What to produce =
Go through the data underneath and report how many lines hold the string "every", giving only the number.

Records supplied =
----------

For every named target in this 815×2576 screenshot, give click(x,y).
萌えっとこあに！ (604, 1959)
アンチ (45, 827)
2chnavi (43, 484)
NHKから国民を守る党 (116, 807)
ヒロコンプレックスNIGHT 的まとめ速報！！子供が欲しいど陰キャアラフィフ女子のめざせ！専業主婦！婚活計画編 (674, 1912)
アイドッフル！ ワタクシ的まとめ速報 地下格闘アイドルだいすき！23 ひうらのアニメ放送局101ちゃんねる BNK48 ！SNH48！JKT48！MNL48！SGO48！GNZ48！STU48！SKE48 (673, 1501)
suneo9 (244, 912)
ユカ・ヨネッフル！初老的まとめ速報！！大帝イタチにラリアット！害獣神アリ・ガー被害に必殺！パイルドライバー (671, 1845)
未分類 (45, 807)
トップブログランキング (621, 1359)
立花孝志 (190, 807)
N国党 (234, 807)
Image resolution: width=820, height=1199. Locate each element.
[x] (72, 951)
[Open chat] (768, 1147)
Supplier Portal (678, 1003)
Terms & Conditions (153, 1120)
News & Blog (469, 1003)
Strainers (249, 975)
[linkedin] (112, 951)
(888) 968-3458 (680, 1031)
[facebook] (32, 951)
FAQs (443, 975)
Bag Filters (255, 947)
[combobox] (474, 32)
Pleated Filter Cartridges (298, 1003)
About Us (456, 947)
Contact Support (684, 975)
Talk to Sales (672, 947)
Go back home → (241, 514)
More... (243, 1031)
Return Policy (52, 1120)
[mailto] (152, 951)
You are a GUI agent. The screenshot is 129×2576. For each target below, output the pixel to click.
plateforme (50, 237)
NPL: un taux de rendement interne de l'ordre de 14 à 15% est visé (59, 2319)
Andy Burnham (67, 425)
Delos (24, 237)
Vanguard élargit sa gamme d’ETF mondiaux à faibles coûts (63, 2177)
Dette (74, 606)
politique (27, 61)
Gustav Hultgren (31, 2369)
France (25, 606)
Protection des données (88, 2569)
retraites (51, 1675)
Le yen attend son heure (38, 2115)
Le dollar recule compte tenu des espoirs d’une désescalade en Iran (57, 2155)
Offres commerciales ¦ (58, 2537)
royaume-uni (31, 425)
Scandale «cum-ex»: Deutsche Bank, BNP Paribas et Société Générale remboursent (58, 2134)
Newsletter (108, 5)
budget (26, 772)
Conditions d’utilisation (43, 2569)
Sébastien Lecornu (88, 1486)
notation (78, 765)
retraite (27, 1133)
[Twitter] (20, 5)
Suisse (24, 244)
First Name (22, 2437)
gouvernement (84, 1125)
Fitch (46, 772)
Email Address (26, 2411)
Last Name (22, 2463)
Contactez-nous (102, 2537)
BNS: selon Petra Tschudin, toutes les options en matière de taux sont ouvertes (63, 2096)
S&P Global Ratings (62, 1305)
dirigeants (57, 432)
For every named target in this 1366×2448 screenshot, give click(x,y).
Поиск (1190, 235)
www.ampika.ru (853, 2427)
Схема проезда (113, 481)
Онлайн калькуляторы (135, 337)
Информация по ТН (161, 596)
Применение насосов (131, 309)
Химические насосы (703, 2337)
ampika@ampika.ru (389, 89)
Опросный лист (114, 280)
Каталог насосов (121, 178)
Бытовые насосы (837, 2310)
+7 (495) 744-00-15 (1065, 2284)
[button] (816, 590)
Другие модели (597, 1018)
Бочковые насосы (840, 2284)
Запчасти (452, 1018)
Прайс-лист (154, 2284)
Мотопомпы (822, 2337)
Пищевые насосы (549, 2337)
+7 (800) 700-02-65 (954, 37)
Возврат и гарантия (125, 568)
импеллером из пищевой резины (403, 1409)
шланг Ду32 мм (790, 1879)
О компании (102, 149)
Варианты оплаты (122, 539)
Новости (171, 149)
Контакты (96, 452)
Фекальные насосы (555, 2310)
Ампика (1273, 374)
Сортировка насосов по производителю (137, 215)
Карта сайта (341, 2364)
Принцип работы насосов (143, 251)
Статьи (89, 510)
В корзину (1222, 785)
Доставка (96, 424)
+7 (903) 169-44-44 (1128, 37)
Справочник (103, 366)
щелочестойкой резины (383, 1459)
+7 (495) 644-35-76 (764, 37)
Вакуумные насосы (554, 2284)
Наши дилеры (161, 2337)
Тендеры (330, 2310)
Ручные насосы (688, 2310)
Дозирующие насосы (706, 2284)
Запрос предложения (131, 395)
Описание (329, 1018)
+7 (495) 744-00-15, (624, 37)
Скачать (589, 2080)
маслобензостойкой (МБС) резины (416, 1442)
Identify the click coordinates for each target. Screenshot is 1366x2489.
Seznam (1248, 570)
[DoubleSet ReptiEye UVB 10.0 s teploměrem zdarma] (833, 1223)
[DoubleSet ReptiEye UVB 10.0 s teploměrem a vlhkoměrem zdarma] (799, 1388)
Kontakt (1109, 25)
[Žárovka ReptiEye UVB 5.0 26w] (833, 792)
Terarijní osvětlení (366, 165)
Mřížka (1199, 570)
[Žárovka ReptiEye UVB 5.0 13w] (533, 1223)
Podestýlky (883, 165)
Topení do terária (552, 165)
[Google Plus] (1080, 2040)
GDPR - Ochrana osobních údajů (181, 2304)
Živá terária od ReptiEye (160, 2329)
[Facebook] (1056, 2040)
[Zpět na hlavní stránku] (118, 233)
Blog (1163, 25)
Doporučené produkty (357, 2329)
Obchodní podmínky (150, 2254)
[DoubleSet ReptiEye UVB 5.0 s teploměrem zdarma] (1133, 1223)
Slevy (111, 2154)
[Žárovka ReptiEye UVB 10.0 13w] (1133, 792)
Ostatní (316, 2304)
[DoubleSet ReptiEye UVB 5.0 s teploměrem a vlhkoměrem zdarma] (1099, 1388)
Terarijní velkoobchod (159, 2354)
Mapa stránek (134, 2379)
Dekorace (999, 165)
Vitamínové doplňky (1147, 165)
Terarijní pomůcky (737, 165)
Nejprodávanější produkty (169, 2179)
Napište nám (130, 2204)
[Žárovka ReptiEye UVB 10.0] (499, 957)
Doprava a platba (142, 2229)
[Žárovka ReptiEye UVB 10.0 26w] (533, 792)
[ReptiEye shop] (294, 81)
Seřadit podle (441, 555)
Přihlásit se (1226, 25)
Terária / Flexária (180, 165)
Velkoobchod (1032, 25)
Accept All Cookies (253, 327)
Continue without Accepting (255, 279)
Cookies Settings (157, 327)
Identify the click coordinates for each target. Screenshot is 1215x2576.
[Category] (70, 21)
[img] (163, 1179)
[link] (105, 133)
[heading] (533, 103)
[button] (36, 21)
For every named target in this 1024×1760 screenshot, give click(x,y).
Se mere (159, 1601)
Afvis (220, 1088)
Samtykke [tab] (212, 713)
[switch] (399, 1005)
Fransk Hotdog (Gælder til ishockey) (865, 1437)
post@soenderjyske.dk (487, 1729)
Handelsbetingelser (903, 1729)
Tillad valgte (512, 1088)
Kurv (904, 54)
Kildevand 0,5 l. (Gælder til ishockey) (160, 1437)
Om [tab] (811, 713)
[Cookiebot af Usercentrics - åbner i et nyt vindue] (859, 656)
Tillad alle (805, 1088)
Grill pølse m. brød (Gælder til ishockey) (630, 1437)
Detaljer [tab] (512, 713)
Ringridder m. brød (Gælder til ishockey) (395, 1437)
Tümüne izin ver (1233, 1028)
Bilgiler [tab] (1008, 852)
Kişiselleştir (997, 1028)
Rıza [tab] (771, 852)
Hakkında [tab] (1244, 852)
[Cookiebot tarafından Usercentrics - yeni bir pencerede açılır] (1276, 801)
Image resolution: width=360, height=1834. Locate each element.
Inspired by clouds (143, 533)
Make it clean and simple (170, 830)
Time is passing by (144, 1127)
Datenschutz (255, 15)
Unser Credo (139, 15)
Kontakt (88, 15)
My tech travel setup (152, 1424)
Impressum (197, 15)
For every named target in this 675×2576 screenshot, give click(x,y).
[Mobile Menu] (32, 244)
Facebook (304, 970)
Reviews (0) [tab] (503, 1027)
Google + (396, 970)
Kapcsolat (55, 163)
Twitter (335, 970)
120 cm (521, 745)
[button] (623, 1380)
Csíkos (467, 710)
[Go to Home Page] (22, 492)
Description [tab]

----------

Task output =
4